Adhesive capsulitis (AC) of the glenohumeral joint is a recognized cause of pain associated with both active and passive restricted ranges of movement. AC can be subdivided into primary and secondary forms. Trauma, surgery, immobilization, and diabetes mellitus are the leading well-recognized causes of secondary AC. Calcific tendinitis/tendinitis (CT) of the rotator cuff is considered a possible trigger for AC, as reported in a few previous articles. However, there are no original investigations that assess the frequency and characteristics of this association. The aim of our research was to evaluate the presence of AC in a cohort of patients with a known CT condition of the rotator cuff by an ultrasound (US) examination.

MATERIALS AND METHODS

We prospectively enrolled all the patients admitted at our single institution (October 2022-June 2023) for the preoperative US evaluation of a known CT condition. In these patients, we searched for parameters related to secondary AC. An axillary pouch (AP) thickness equal to or greater than 4 mm (or greater than 60% of the contralateral AP) was considered diagnostic of AC. Moreover, rotator interval (RI) thickness and the presence of effusion within the long-head biceps tendon (LHBT) sheath was also assessed in all patients.

RESULTS

A total of 78 patients (54F, 24M-mean age = 50.0 and range = 31-71 y.o.) were enrolled in the study.

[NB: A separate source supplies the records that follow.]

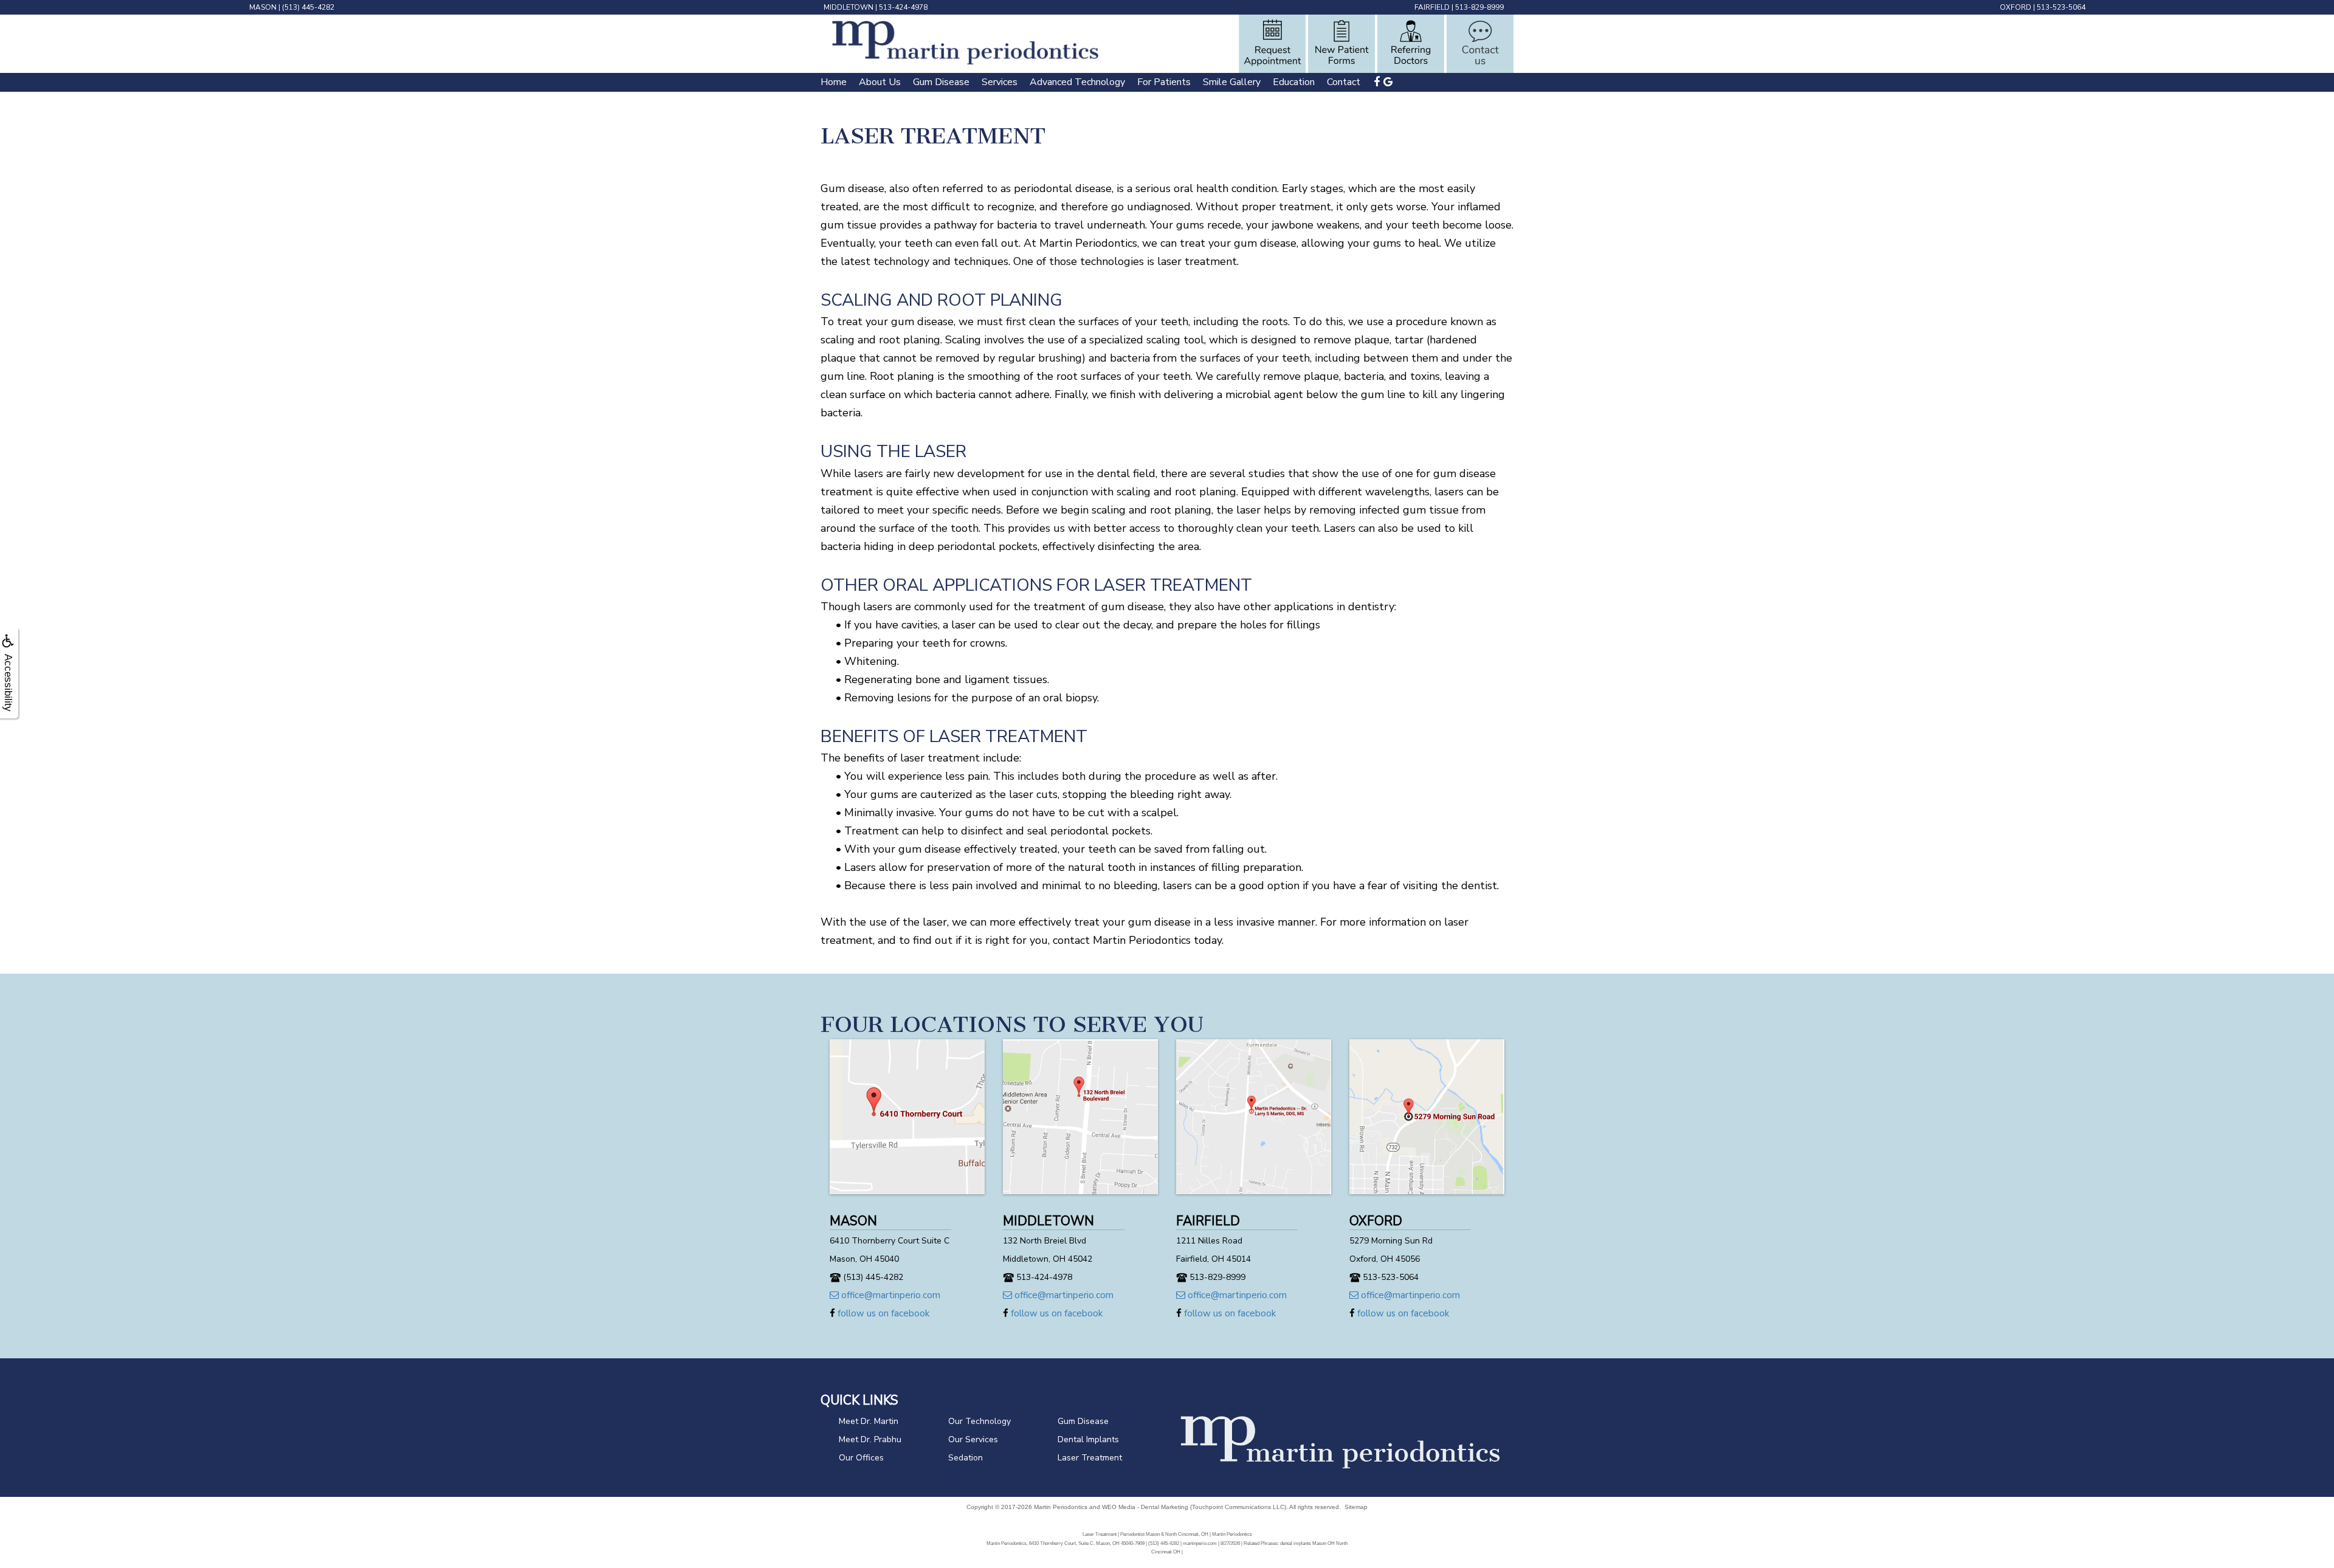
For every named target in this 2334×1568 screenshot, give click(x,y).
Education (1294, 82)
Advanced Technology (1077, 82)
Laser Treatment (1090, 1457)
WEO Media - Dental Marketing (1145, 1507)
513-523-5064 (2061, 7)
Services (999, 82)
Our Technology (979, 1421)
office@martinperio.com (889, 1295)
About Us (880, 82)
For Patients (1164, 82)
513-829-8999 (1479, 7)
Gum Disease (941, 82)
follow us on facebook (882, 1313)
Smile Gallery (1232, 82)
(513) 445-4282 (308, 7)
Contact (1343, 82)
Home (834, 82)
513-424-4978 (903, 7)
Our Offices (861, 1457)
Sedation (965, 1457)
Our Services (973, 1439)
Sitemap (1356, 1507)
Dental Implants (1088, 1439)
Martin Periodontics (1060, 1507)
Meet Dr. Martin (868, 1421)
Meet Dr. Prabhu (870, 1439)
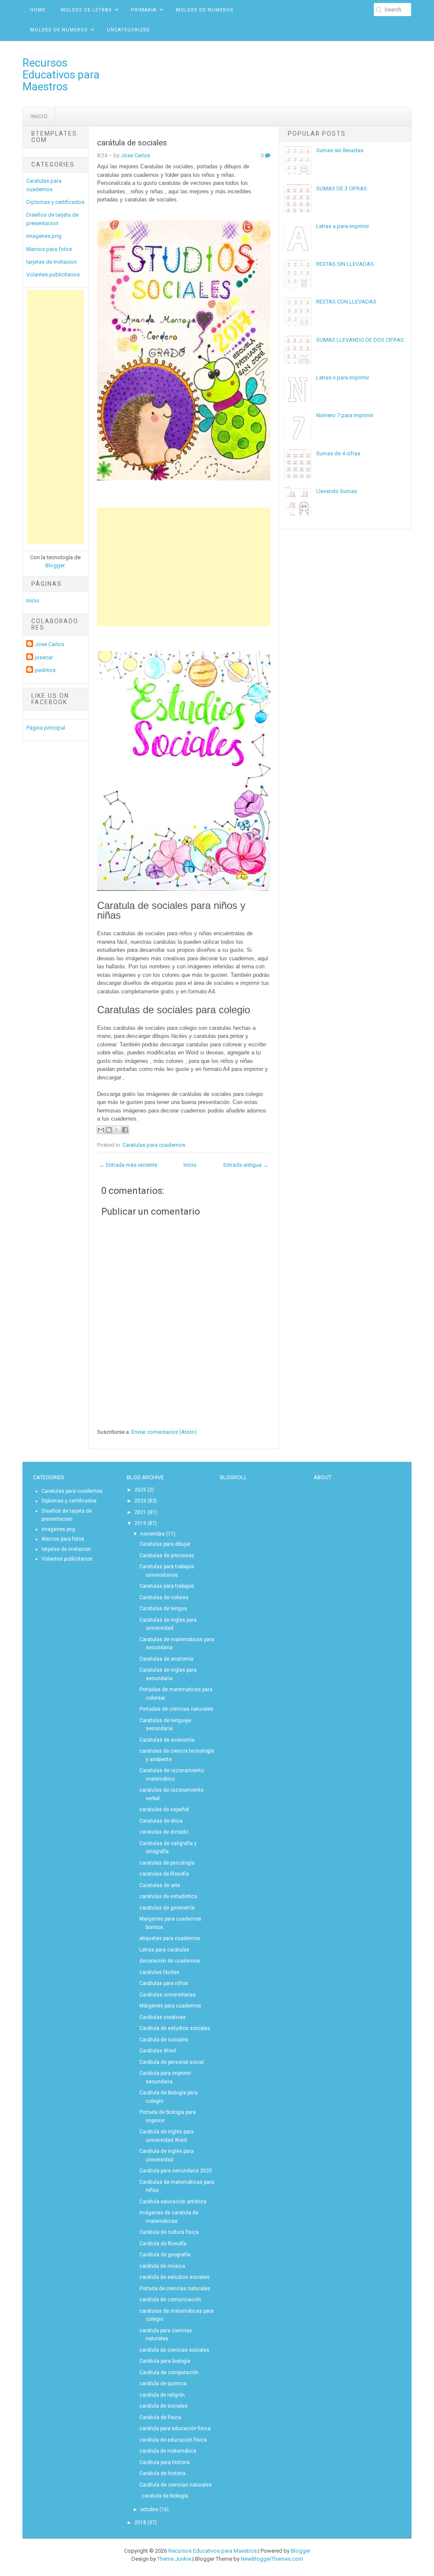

In 26 of those patients (26/78-33.3%), US signs of AC were detected. Notably, the mean AP thickness in patients with AC and CT was 3.96 ± 1.37 mm (Group 1) and 2.08 ± 0.40 mm in patients with CT only (Group 2). RI thickness was significantly greater in patients with superimposed AC: 2.54 ± 0.38 mm in Group 1 and 1.81 ± 0.41 mm in Group 2 (p < 0.00001). Moreover, effusion within the LHBT was significantly more frequently detected in patients with AC: 84.61% in Group 1 versus 15.79% in Group 2-p < 0.00001.

CONCLUSION

US signs of AC are found in one-third of patients with CT of the rotator cuff, demonstrating that AC represents a frequent complication that should be routinely evaluated during US investigation to provide more personalized treatment strategies.